━━━━━ INFORMATION PROVIDED ━━━━━

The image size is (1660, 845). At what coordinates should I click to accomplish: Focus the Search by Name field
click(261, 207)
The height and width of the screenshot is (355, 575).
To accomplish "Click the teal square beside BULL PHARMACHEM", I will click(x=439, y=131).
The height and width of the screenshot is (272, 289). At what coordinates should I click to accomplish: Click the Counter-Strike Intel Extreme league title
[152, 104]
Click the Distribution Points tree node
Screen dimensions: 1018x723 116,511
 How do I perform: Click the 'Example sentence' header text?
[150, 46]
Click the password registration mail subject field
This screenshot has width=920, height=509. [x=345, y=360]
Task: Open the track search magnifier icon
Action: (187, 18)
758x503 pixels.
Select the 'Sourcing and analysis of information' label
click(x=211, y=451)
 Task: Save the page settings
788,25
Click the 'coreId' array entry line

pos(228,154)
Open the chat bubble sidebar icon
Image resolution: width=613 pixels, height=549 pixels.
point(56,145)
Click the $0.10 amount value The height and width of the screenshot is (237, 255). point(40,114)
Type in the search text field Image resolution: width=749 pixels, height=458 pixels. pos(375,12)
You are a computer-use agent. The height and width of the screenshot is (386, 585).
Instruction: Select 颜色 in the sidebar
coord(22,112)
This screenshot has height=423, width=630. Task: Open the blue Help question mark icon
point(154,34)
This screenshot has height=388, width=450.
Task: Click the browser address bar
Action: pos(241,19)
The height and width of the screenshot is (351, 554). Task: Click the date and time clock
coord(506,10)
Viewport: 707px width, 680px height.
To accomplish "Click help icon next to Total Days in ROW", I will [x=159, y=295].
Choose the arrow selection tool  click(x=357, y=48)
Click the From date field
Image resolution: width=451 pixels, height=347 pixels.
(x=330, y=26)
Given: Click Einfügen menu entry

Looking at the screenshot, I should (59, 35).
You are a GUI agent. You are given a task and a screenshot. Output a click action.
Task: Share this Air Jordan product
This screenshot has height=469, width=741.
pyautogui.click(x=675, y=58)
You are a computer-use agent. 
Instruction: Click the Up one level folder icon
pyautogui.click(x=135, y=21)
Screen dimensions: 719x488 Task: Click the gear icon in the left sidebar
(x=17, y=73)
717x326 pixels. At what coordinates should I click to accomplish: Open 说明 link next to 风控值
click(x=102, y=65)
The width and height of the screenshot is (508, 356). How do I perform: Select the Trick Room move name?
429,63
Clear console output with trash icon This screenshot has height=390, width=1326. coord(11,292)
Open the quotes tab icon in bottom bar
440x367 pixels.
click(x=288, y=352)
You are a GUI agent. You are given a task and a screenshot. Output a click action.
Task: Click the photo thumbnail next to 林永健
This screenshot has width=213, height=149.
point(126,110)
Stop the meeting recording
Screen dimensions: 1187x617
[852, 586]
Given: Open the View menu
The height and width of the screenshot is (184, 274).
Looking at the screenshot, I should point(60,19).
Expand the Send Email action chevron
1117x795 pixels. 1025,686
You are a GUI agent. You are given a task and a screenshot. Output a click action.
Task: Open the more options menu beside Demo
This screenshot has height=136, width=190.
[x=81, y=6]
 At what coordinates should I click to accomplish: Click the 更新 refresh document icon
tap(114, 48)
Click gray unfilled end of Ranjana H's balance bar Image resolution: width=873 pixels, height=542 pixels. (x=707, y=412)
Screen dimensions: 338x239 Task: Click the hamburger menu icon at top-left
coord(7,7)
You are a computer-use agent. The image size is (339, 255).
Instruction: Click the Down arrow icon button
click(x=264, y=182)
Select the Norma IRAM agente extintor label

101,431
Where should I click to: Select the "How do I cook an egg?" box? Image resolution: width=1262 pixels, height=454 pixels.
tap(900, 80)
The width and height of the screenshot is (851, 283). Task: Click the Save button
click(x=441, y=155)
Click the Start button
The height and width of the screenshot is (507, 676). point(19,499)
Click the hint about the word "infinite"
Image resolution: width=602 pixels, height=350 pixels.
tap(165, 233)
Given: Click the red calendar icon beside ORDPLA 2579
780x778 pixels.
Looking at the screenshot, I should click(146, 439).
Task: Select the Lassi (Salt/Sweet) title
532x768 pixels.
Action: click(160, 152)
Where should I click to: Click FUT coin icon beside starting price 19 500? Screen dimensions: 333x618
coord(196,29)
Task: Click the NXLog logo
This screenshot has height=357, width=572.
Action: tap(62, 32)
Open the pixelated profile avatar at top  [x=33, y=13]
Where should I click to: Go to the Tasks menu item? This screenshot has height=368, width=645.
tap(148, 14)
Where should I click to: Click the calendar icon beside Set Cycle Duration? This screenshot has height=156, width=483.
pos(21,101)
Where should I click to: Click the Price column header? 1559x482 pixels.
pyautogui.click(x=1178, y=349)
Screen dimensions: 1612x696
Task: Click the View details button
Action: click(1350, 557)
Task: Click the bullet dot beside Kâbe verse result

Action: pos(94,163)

━━━━━

* **WHAT YOU HAVE TO DO**
Render every record verbatim. Nothing should be left out.

* **RESULT OF THE EXERCISE**
The image size is (1660, 845). At what coordinates should I click to accomplish: Focus the Search by Name field
click(261, 207)
The height and width of the screenshot is (355, 575).
To accomplish "Click the teal square beside BULL PHARMACHEM", I will click(x=439, y=131).
The height and width of the screenshot is (272, 289). At what coordinates should I click to accomplish: Click the Counter-Strike Intel Extreme league title
[152, 104]
Click the Distribution Points tree node
Screen dimensions: 1018x723 116,511
 How do I perform: Click the 'Example sentence' header text?
[150, 46]
Click the password registration mail subject field
This screenshot has width=920, height=509. [x=345, y=360]
Task: Open the track search magnifier icon
Action: (187, 18)
758x503 pixels.
Select the 'Sourcing and analysis of information' label
click(x=211, y=451)
 Task: Save the page settings
788,25
Click the 'coreId' array entry line

pos(228,154)
Open the chat bubble sidebar icon
Image resolution: width=613 pixels, height=549 pixels.
point(56,145)
Click the $0.10 amount value The height and width of the screenshot is (237, 255). point(40,114)
Type in the search text field Image resolution: width=749 pixels, height=458 pixels. pos(375,12)
You are a computer-use agent. The height and width of the screenshot is (386, 585).
Instruction: Select 颜色 in the sidebar
coord(22,112)
This screenshot has height=423, width=630. Task: Open the blue Help question mark icon
point(154,34)
This screenshot has height=388, width=450.
Task: Click the browser address bar
Action: pos(241,19)
The height and width of the screenshot is (351, 554). Task: Click the date and time clock
coord(506,10)
Viewport: 707px width, 680px height.
To accomplish "Click help icon next to Total Days in ROW", I will [x=159, y=295].
Choose the arrow selection tool  click(x=357, y=48)
Click the From date field
Image resolution: width=451 pixels, height=347 pixels.
(x=330, y=26)
Given: Click Einfügen menu entry

Looking at the screenshot, I should (59, 35).
You are a GUI agent. You are given a task and a screenshot. Output a click action.
Task: Share this Air Jordan product
This screenshot has height=469, width=741.
pyautogui.click(x=675, y=58)
You are a computer-use agent. 
Instruction: Click the Up one level folder icon
pyautogui.click(x=135, y=21)
Screen dimensions: 719x488 Task: Click the gear icon in the left sidebar
(x=17, y=73)
717x326 pixels. At what coordinates should I click to accomplish: Open 说明 link next to 风控值
click(x=102, y=65)
The width and height of the screenshot is (508, 356). How do I perform: Select the Trick Room move name?
429,63
Clear console output with trash icon This screenshot has height=390, width=1326. coord(11,292)
Open the quotes tab icon in bottom bar
440x367 pixels.
click(x=288, y=352)
You are a GUI agent. You are given a task and a screenshot. Output a click action.
Task: Click the photo thumbnail next to 林永健
This screenshot has width=213, height=149.
point(126,110)
Stop the meeting recording
Screen dimensions: 1187x617
[852, 586]
Given: Open the View menu
The height and width of the screenshot is (184, 274).
Looking at the screenshot, I should point(60,19).
Expand the Send Email action chevron
1117x795 pixels. 1025,686
You are a GUI agent. You are given a task and a screenshot. Output a click action.
Task: Open the more options menu beside Demo
This screenshot has height=136, width=190.
[x=81, y=6]
 At what coordinates should I click to accomplish: Click the 更新 refresh document icon
tap(114, 48)
Click gray unfilled end of Ranjana H's balance bar Image resolution: width=873 pixels, height=542 pixels. (x=707, y=412)
Screen dimensions: 338x239 Task: Click the hamburger menu icon at top-left
coord(7,7)
You are a computer-use agent. The image size is (339, 255).
Instruction: Click the Down arrow icon button
click(x=264, y=182)
Select the Norma IRAM agente extintor label

101,431
Where should I click to: Select the "How do I cook an egg?" box? Image resolution: width=1262 pixels, height=454 pixels.
tap(900, 80)
The width and height of the screenshot is (851, 283). Task: Click the Save button
click(x=441, y=155)
Click the Start button
The height and width of the screenshot is (507, 676). point(19,499)
Click the hint about the word "infinite"
Image resolution: width=602 pixels, height=350 pixels.
tap(165, 233)
Given: Click the red calendar icon beside ORDPLA 2579
780x778 pixels.
Looking at the screenshot, I should click(146, 439).
Task: Select the Lassi (Salt/Sweet) title
532x768 pixels.
Action: click(160, 152)
Where should I click to: Click FUT coin icon beside starting price 19 500? Screen dimensions: 333x618
coord(196,29)
Task: Click the NXLog logo
This screenshot has height=357, width=572.
Action: tap(62, 32)
Open the pixelated profile avatar at top  [x=33, y=13]
Where should I click to: Go to the Tasks menu item? This screenshot has height=368, width=645.
tap(148, 14)
Where should I click to: Click the calendar icon beside Set Cycle Duration? This screenshot has height=156, width=483.
pos(21,101)
Where should I click to: Click the Price column header? 1559x482 pixels.
pyautogui.click(x=1178, y=349)
Screen dimensions: 1612x696
Task: Click the View details button
Action: click(1350, 557)
Task: Click the bullet dot beside Kâbe verse result

Action: pos(94,163)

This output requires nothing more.